Stored records
════════════════════
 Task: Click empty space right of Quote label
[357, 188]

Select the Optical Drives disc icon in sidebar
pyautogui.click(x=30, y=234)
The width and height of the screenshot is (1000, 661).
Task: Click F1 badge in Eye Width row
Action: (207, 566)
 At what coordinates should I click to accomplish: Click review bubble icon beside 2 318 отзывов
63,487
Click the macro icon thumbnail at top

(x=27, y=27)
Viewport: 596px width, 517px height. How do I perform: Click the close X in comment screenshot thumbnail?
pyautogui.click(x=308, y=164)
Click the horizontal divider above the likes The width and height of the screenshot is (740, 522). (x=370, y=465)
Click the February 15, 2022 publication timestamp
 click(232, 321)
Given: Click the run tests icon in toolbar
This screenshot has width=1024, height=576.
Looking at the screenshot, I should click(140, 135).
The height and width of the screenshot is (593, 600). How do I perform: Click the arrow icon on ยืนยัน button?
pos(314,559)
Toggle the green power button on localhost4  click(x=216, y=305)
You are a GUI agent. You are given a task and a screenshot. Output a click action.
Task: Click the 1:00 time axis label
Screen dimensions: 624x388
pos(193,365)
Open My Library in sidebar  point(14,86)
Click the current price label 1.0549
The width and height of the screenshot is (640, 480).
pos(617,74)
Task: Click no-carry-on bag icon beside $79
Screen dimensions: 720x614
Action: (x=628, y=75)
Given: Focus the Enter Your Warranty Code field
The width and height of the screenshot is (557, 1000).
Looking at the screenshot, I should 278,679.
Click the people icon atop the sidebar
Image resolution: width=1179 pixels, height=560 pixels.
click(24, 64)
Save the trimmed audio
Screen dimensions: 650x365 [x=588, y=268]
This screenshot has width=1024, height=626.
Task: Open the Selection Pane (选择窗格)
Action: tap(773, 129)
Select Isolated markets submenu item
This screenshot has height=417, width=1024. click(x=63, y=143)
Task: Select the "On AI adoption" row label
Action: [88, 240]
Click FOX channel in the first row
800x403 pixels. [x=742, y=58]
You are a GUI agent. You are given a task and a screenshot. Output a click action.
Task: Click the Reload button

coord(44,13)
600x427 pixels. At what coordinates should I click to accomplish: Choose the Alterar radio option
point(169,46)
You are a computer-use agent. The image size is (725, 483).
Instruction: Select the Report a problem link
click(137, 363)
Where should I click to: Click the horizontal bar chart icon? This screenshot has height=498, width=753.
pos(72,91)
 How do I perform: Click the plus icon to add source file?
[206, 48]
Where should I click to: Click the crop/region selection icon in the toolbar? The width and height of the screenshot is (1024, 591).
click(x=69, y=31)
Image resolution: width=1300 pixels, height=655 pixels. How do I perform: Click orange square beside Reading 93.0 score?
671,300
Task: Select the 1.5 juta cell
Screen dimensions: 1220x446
════════════════════
About this exercise
Could you output the records in full, exactly as written?

Answer box
 Task: Click empty space right of Quote label
[357, 188]

Select the Optical Drives disc icon in sidebar
pyautogui.click(x=30, y=234)
The width and height of the screenshot is (1000, 661).
Task: Click F1 badge in Eye Width row
Action: (207, 566)
 At what coordinates should I click to accomplish: Click review bubble icon beside 2 318 отзывов
63,487
Click the macro icon thumbnail at top

(x=27, y=27)
Viewport: 596px width, 517px height. How do I perform: Click the close X in comment screenshot thumbnail?
pyautogui.click(x=308, y=164)
Click the horizontal divider above the likes The width and height of the screenshot is (740, 522). (x=370, y=465)
Click the February 15, 2022 publication timestamp
 click(232, 321)
Given: Click the run tests icon in toolbar
This screenshot has width=1024, height=576.
Looking at the screenshot, I should click(140, 135).
The height and width of the screenshot is (593, 600). How do I perform: Click the arrow icon on ยืนยัน button?
pos(314,559)
Toggle the green power button on localhost4  click(x=216, y=305)
You are a GUI agent. You are given a task and a screenshot. Output a click action.
Task: Click the 1:00 time axis label
Screen dimensions: 624x388
pos(193,365)
Open My Library in sidebar  point(14,86)
Click the current price label 1.0549
The width and height of the screenshot is (640, 480).
pos(617,74)
Task: Click no-carry-on bag icon beside $79
Screen dimensions: 720x614
Action: (x=628, y=75)
Given: Focus the Enter Your Warranty Code field
The width and height of the screenshot is (557, 1000).
Looking at the screenshot, I should 278,679.
Click the people icon atop the sidebar
Image resolution: width=1179 pixels, height=560 pixels.
click(24, 64)
Save the trimmed audio
Screen dimensions: 650x365 [x=588, y=268]
This screenshot has width=1024, height=626.
Task: Open the Selection Pane (选择窗格)
Action: tap(773, 129)
Select Isolated markets submenu item
This screenshot has height=417, width=1024. click(x=63, y=143)
Task: Select the "On AI adoption" row label
Action: [88, 240]
Click FOX channel in the first row
800x403 pixels. [x=742, y=58]
You are a GUI agent. You are given a task and a screenshot. Output a click action.
Task: Click the Reload button

coord(44,13)
600x427 pixels. At what coordinates should I click to accomplish: Choose the Alterar radio option
point(169,46)
You are a computer-use agent. The image size is (725, 483).
Instruction: Select the Report a problem link
click(137, 363)
Where should I click to: Click the horizontal bar chart icon? This screenshot has height=498, width=753.
pos(72,91)
 How do I perform: Click the plus icon to add source file?
[206, 48]
Where should I click to: Click the crop/region selection icon in the toolbar? The width and height of the screenshot is (1024, 591).
click(x=69, y=31)
Image resolution: width=1300 pixels, height=655 pixels. How do I perform: Click orange square beside Reading 93.0 score?
671,300
Task: Select the 1.5 juta cell
Screen dimensions: 1220x446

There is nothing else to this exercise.